Your answer must be an exact copy of the data below, minus any pictures.

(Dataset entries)
___

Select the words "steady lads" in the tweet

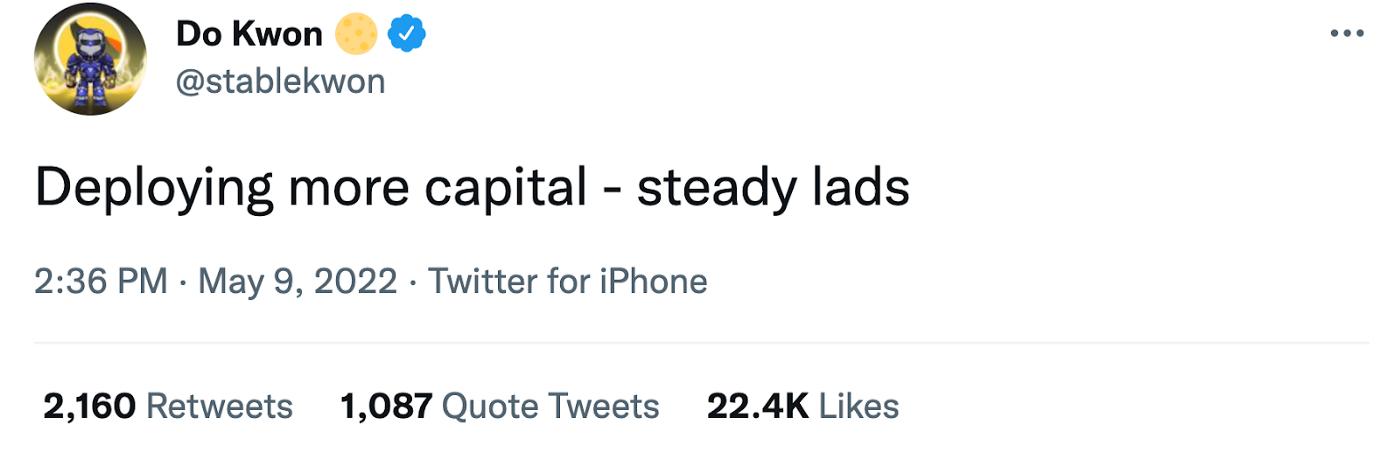point(773,187)
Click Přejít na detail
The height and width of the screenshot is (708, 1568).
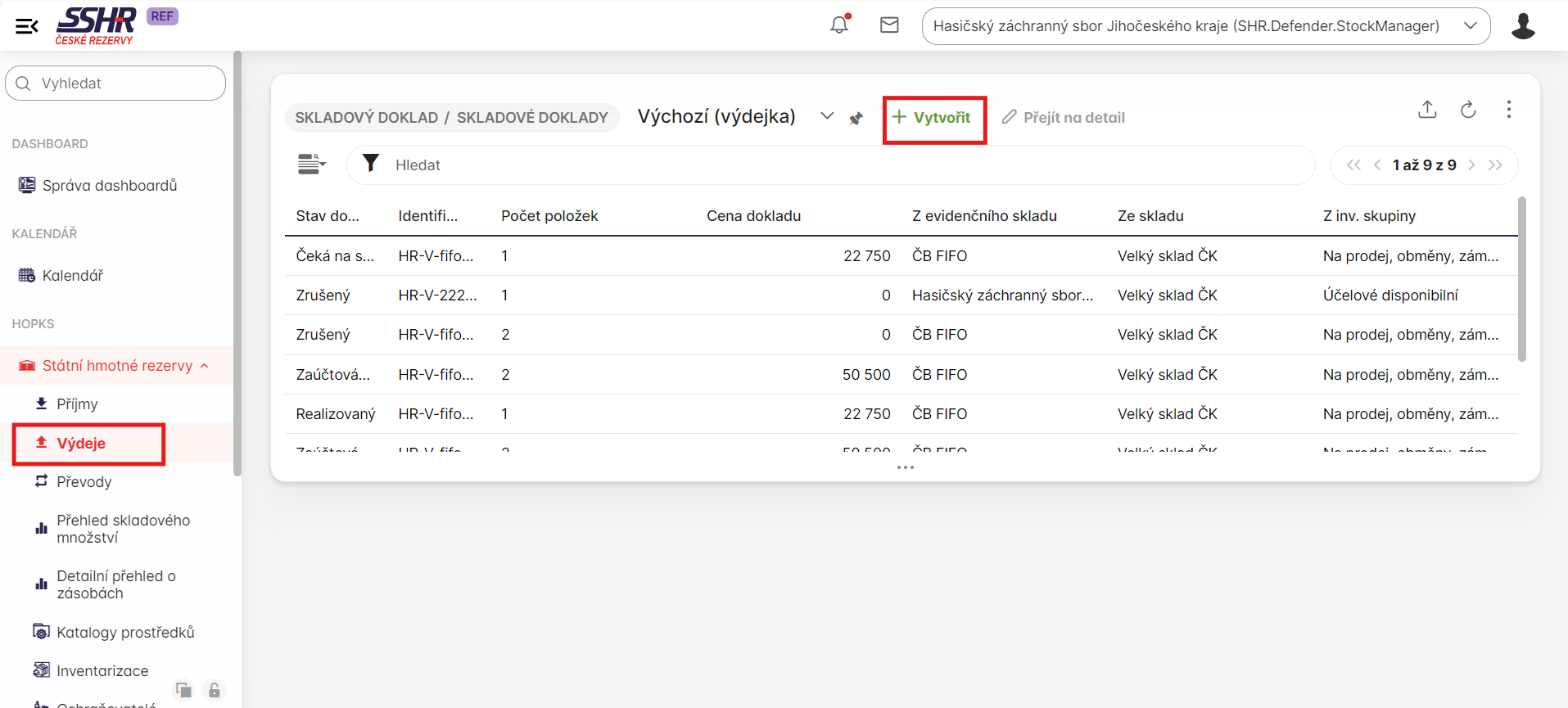click(1064, 118)
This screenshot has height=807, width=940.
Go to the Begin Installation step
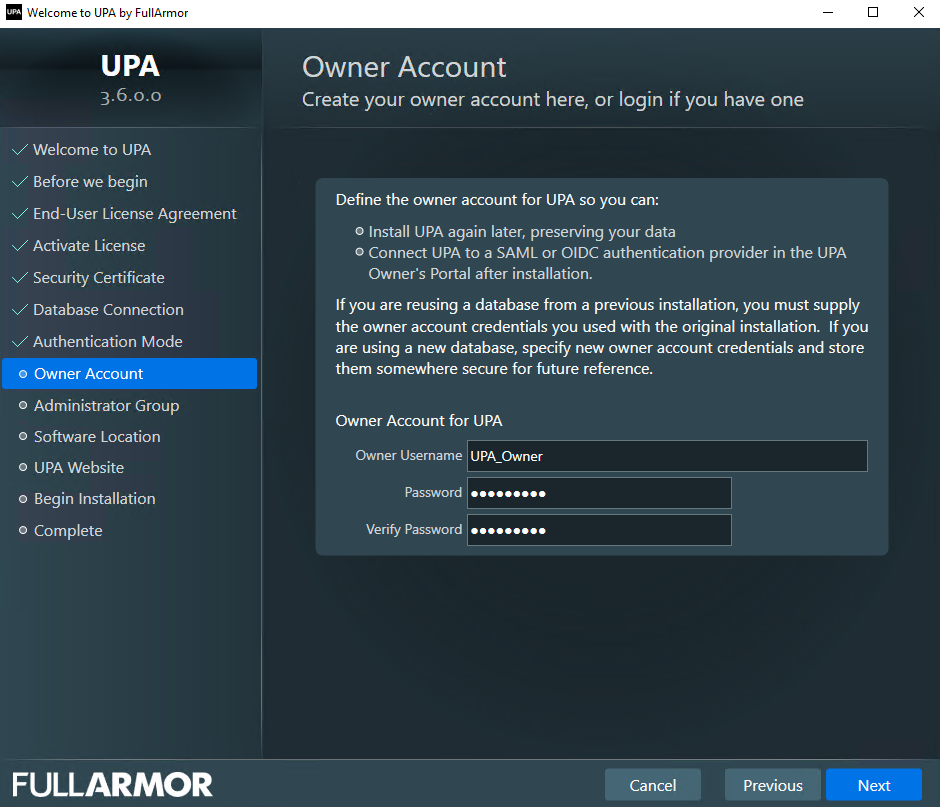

___

→ **Answer area**
Select the words "steady lads" in the tweet

point(773,187)
Click Přejít na detail
The height and width of the screenshot is (708, 1568).
click(1064, 118)
This screenshot has height=807, width=940.
Go to the Begin Installation step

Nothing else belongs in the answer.